SELECTION:
** BEGIN **

Indoor expeditions: For when you really can’t go outside
Editor’s note: This guest column by author and Children & Nature Network co-founder Richard Louv is excerpted and adapted from his book, ”Vitamin N: The Essential Guide to a Nature-Rich Life.” We’re excited to share some of his tips for year-round nature-based fun and learning with the launch of this year’s Vitamin N Challenge.
In normal times, when you can find them, the Scandinavian saying applies: There’s no such thing as bad weather, only wrong clothes. But now and then, outside play isn’t an option – especially for kids, parents, and grandparents with asthma and other physical or mental health challenges.
In recent weeks, massive Canadian wildfires have filled much of North America with smoke. Meteorologists predict periodic heat domes and fires throughout the summer. When it’s just too hot or cold, or because of smoke or other air pollution, or if family members are unable to leave the home or classroom for health reasons, here are some ideas for how you can still connect with the natural world:
1. Set up a world-watching window.

** END **

RECORDED INFORMATION:
** BEGIN **

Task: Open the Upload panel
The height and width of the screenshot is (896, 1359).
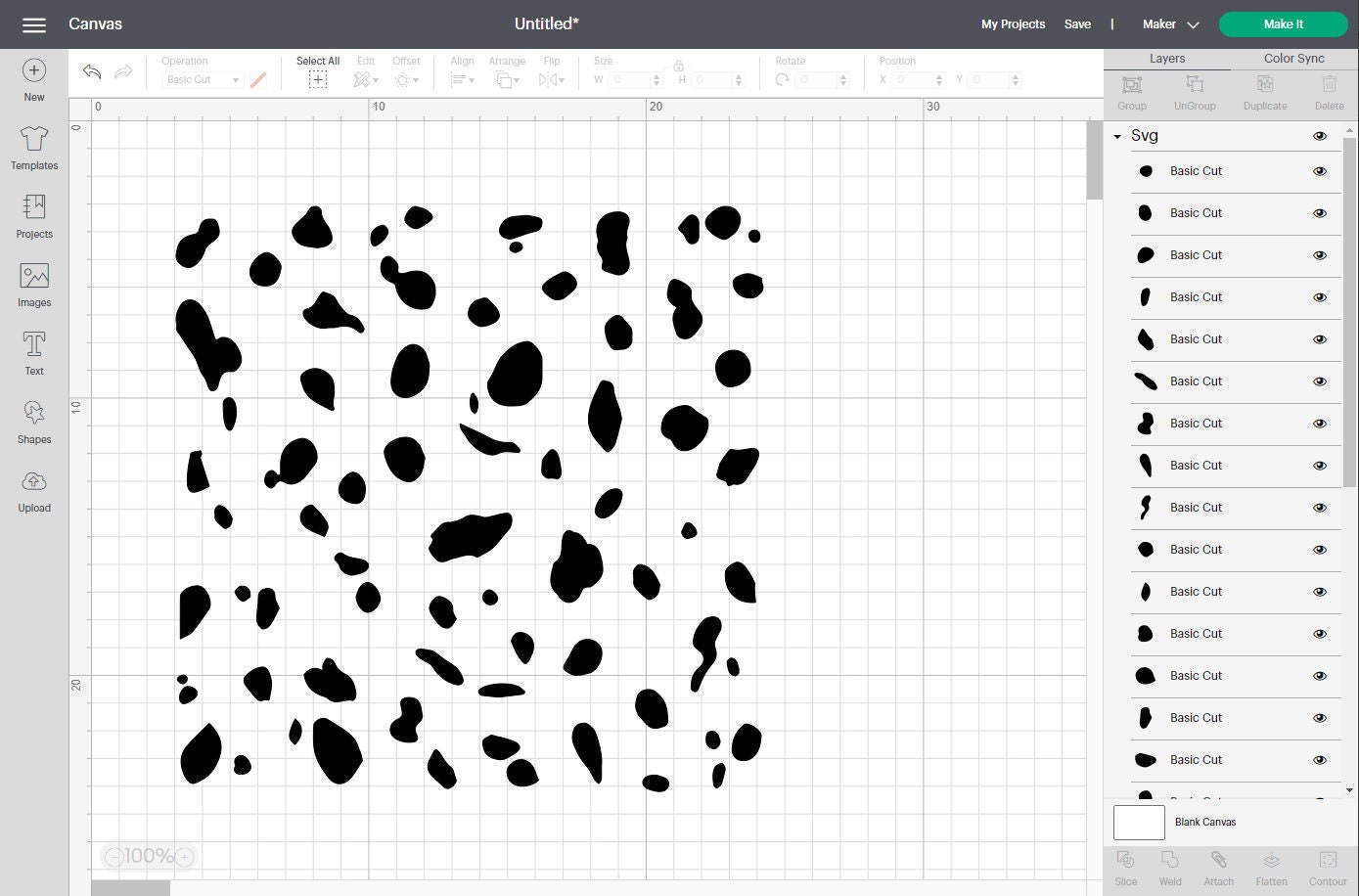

** END **

SHORT EXERCISE 1: Quote from the indoor expeditions article, starting at "Indoor expeditions: For" and ending at "mental health challenges.".
SHORT EXERCISE 2: Carry the indoor expeditions article forward from its last line.

EXERCISE OUTPUT 1:
Indoor expeditions: For when you really can’t go outside
Editor’s note: This guest column by author and Children & Nature Network co-founder Richard Louv is excerpted and adapted from his book, ”Vitamin N: The Essential Guide to a Nature-Rich Life.” We’re excited to share some of his tips for year-round nature-based fun and learning with the launch of this year’s Vitamin N Challenge.
In normal times, when you can find them, the Scandinavian saying applies: There’s no such thing as bad weather, only wrong clothes. But now and then, outside play isn’t an option – especially for kids, parents, and grandparents with asthma and other physical or mental health challenges.

EXERCISE OUTPUT 2:
Enjoy moon watching, stargazing, birdwatching and more, from inside your home or school. Keep handy: a nature notebook and, if you can afford them, binoculars, telescope, digital camera with a telephoto lens, backyard trail camera, and a recorder to capture the sounds of the natural world. Tech aside, use your eyes. And ears.
Suggested books: “Ultimate Explorer Field Guide: Night Sky” (National Geographic), “Bird Watch Book for Kids” (Dylanna Press), and the “Backyard Birdwatching” regional series (Cornell Lab Publishing Group). Online resource: Audubon’s Backyard Birding.
2. Take up cloudspotting.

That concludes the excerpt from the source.